The physical and biological sciences are becoming more data driven, often due overwhelming quantities of data collected from satellites, telescopes, sequencers, and other sensors. One of the key issues for scientists who work with large datasets is efficient visualization of their data to extract patterns, observe anomalies, and debug their workflows. Though a variety of visualization tools exist to help people make sense of their data, these tools often rely on database management systems (or DBMSs) for data processing and storage; and unfortunately, DBMSs fail to process the data fast enough to support a fluid, interactive visualization experience.

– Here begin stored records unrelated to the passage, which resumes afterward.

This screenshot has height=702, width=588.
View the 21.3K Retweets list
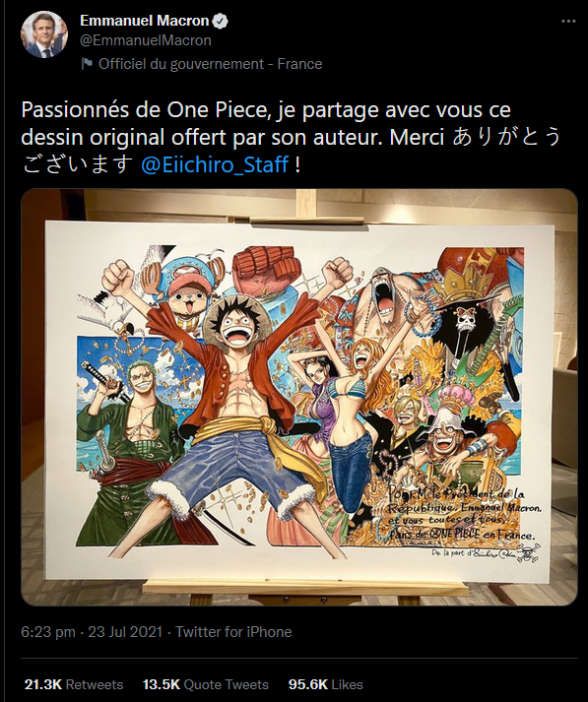[x=74, y=684]
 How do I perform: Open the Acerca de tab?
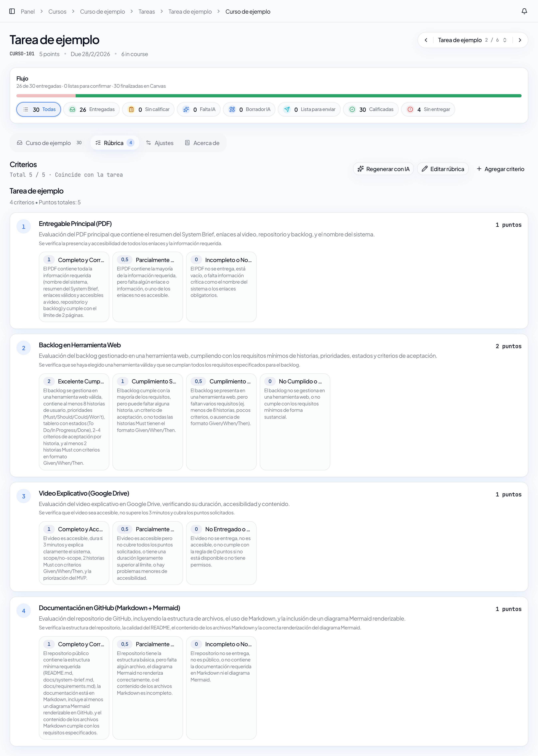coord(202,143)
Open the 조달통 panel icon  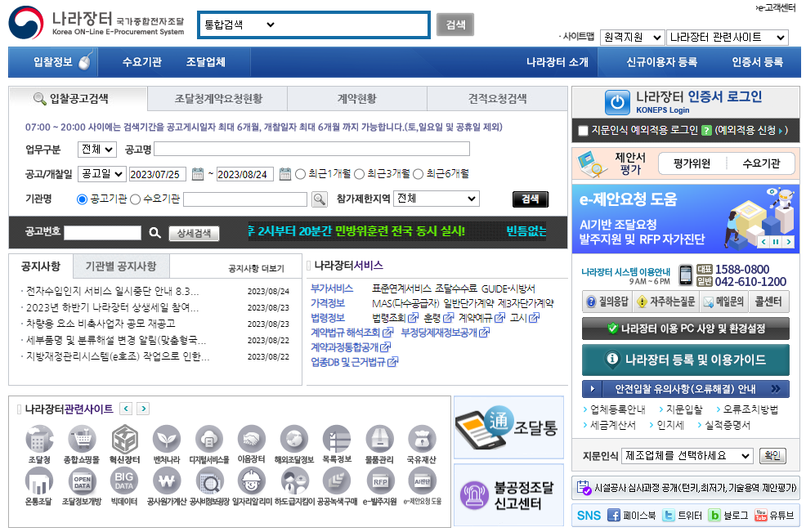508,428
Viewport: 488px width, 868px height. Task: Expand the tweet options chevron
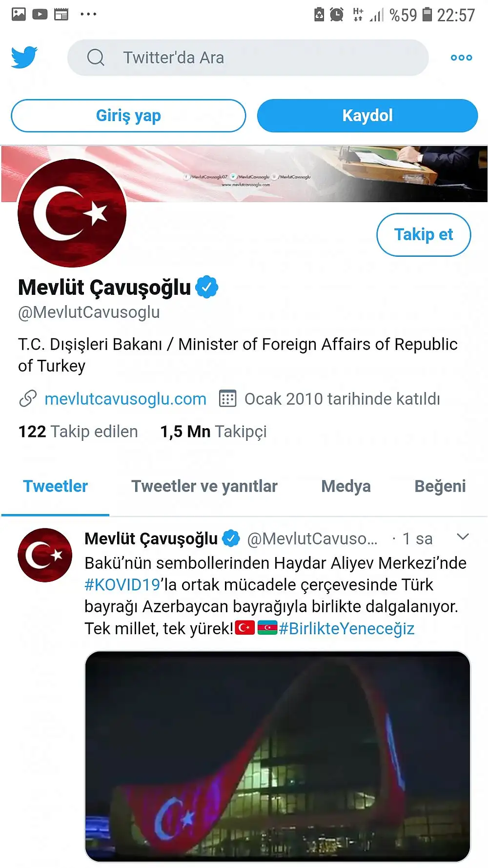click(463, 537)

My work blends optimization techniques from databases and methodology from HCI and visualization in order to support interactive exploration of large datasets. In this talk, I will first discuss Sculpin, a visual exploration system that learns user exploration patterns automatically, and exploits these patterns to pre-fetch data ahead of users as they explore. I will show that Sculpin’s pre-fetching techniques provide significant performance benefits compared to existing systems. I will then discuss ongoing work to extend the ideas behind Sculpin to more sophisticated analysis systems, such as Tableau Desktop, as well as ongoing efforts to standardize the way we evaluate visual data analysis systems in general.

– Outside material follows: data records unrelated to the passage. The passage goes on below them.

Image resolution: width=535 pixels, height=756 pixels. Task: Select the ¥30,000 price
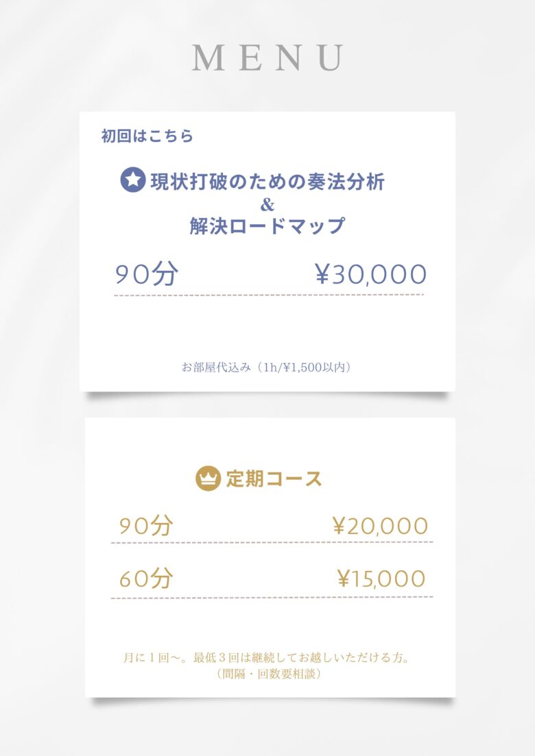371,274
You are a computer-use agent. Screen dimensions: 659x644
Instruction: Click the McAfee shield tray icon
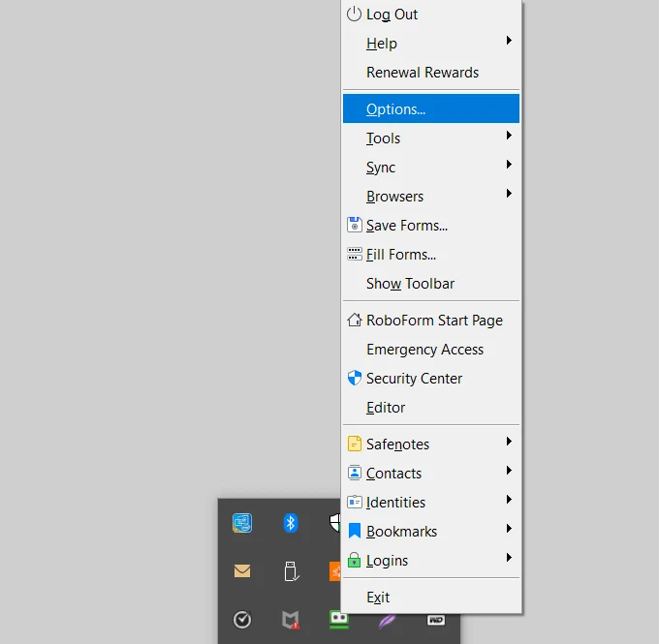291,620
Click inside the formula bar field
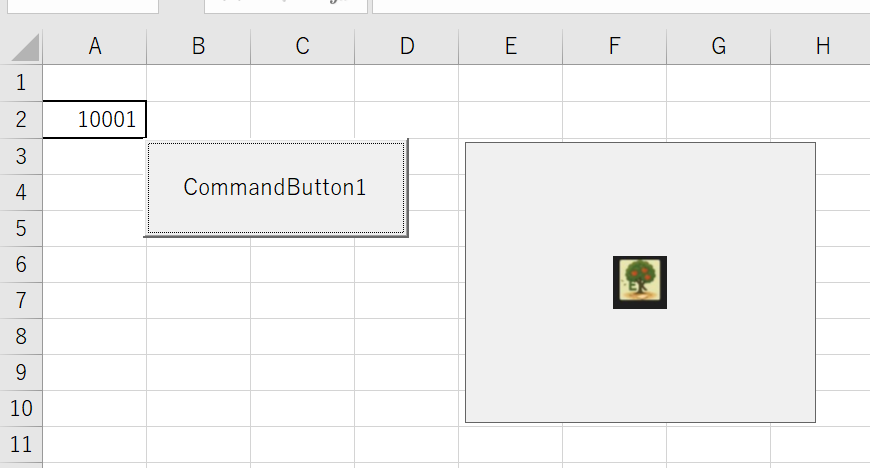The height and width of the screenshot is (468, 870). click(620, 5)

Leilani Battle is joining the Univeristy of Maryland, College Park, as an Assistant Professor in the Computer Science Department, starting August 2018. Currently, she is completing a postdoc in the UW Interactive Data Lab with Prof. Jeffrey Heer. Her research interests focus on developing interactive data-intensive systems that can aid analysts in performing data exploration and analysis. Her current research is anchored in the field of databases, but utilizes research methodology and techniques from HCI and visualization to integrate data processing (databases) with interactive interfaces (HCI, visualization). She often collaborates with scientists, programmers and data analysts to both design and evaluate new visual exploration and analysis systems. She is also passionate about providing better infrastructure and support for underrepresented groups not only in STEM fields, but at all levels of academia. She is an NSF Graduate Research Fellowship Recipient (2012). She holds a PhD in Computer Science from MIT (2017) and a MS in Computer Science from MIT (2013) advised by Prof. Michael Stonebraker in the MIT Database Group, and a BS in Computer Engineering from UW (2011).